The government’s band-aid

So in recent days, the government decided to decrease the amount of flights from major markets, to let some steam out. You’ve probably read about that in recent days:

  • FAA to cut flights by 10% at 40 major airports due to government shutdown (CNBC)
  • US to cut flights 10% at 40 airports in government shutdown (Financial Times)
  • FAA slashes air traffic by 10% across 40 high-volume markets as government shutdown continues (FOX News. I love how, even on Nov. 6th, THIRTY-SIX DAYS into the shutdown, they still have to explain “What is a government shutdown?” to their audience, to help them understand. Good ol’ FOX News and its audience…)
    a close-up of a white text

Meanwhile, although telling airlines and airports to cut 10% of its flights is one way to decrease the pressure on air traffic controllers, there’s another way they could have decreased their workload and inconvenienced a whole lot less ordinary citizens like you and me.

A better fix

Ban private planes.

ATC is in charge of organizing ANYTHING in the sky. From commercial jumbo jets to tourist helicopters, to everything in between.

a map of the world with yellow planes

And do you know what that includes?

Private planes.

In fact, private planes are said to be about 12% of the aircraft that ATC has to deal with. I found these, in the Los Angeles, Miami, Washington DC and NYC areas, with VERY little searching, at the time of writing:

a screenshot of a map

All of those Bombardiers, Gulfstreams, Dassault Falcons and all the rest? At any given time, they’re taking up 12% of ATC’s time and efforts! They’re so popular that Magellan Jets, a private jet company, even boasts about what they can do to make their clients’ flights as comfortable as possible, despite the shutdown. From Magellan Jets:

a screenshot of a flight information

It would make so much more sense to ground THOSE planes instead of the planes you and I rely on.

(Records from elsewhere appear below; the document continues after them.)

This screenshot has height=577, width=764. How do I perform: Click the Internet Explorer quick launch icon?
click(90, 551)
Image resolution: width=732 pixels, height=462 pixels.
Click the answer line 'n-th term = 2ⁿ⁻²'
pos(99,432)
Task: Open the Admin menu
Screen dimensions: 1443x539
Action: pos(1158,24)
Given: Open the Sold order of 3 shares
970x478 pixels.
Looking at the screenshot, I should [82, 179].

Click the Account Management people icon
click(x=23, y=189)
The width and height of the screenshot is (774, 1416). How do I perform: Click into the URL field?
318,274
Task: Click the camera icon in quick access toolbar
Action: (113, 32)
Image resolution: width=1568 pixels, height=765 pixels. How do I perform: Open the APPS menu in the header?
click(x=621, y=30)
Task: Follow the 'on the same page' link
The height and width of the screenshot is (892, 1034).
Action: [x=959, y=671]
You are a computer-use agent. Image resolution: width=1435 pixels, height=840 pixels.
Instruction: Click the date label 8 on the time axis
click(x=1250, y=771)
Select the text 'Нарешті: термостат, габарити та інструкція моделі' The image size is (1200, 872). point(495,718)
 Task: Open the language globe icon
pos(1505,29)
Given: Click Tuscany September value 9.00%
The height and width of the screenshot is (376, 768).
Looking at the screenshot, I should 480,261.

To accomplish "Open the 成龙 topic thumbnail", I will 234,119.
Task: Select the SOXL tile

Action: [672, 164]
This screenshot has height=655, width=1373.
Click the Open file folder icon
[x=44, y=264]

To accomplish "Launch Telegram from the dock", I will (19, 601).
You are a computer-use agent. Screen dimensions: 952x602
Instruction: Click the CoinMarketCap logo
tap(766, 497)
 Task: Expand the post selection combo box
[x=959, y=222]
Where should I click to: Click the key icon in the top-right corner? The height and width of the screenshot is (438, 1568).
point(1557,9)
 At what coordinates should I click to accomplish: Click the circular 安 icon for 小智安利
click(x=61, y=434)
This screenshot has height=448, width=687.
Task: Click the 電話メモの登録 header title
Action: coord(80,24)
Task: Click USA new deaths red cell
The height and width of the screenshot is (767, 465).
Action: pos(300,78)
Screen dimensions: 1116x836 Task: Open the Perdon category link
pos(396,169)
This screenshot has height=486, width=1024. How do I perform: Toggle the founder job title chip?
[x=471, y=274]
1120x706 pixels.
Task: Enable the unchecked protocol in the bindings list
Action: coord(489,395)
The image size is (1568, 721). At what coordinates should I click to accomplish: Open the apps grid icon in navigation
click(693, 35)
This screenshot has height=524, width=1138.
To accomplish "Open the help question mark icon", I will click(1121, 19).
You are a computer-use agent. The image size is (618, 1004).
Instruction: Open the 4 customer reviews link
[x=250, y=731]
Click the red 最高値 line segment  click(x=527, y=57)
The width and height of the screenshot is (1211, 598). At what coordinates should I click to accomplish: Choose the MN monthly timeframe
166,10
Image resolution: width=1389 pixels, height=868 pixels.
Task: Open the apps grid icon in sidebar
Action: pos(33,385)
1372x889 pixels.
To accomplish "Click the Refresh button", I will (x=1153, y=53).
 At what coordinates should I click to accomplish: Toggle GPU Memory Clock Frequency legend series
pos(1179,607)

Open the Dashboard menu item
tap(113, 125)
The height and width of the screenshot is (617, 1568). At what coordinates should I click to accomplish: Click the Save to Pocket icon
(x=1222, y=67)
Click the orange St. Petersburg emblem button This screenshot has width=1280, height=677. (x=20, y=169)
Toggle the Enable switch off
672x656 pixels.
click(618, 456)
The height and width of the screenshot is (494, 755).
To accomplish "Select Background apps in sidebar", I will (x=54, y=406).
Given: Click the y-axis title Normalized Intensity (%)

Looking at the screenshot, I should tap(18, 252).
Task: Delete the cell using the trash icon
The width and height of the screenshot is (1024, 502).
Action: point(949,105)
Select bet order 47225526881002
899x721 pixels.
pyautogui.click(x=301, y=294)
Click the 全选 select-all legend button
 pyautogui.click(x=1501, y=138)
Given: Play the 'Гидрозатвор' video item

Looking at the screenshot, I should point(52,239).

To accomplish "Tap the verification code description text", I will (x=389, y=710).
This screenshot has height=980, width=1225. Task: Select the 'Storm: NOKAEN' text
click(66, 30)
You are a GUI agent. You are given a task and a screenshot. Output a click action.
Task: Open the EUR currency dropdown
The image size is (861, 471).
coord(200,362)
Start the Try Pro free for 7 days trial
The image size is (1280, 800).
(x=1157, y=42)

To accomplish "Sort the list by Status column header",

  • Combined, private jets take up more than “10% of the flights of the busiest 40 airports in the U.S.”
  •  It would significantly and negatively affect fewer people (an average of a handful per plane vs. a couple of hundred per plane)

There’s no reason why the likes of Mark Zuckerberg, Jeff Bezos, Bill Gates, and the list of thousands of other wealthy individuals and corporations couldn’t be told, “You can’t fly your private planes right now; the American people are already suffering enough. You can fly commercial to get from here to there.”

But lots of them made all those donations so of course their private jets don’t get temporarily banned.

Instead, thousands upon thousands of ordinary citizens, who are already reeling from extreme prices for everything, crazy tariffs, food insecurity, the threat of medical insurance that’s about to go sky high, watching multiple overseas wars and domestic Gestapo continue, are being told, “Sorry not sorry your flight got cancelled and you can’t visit your grandma before she dies. But you see, Elon has to go from his Austin office to his Fremont office today.”

So, yeah. They didn’t have to inconvenience you; they just chose to do so.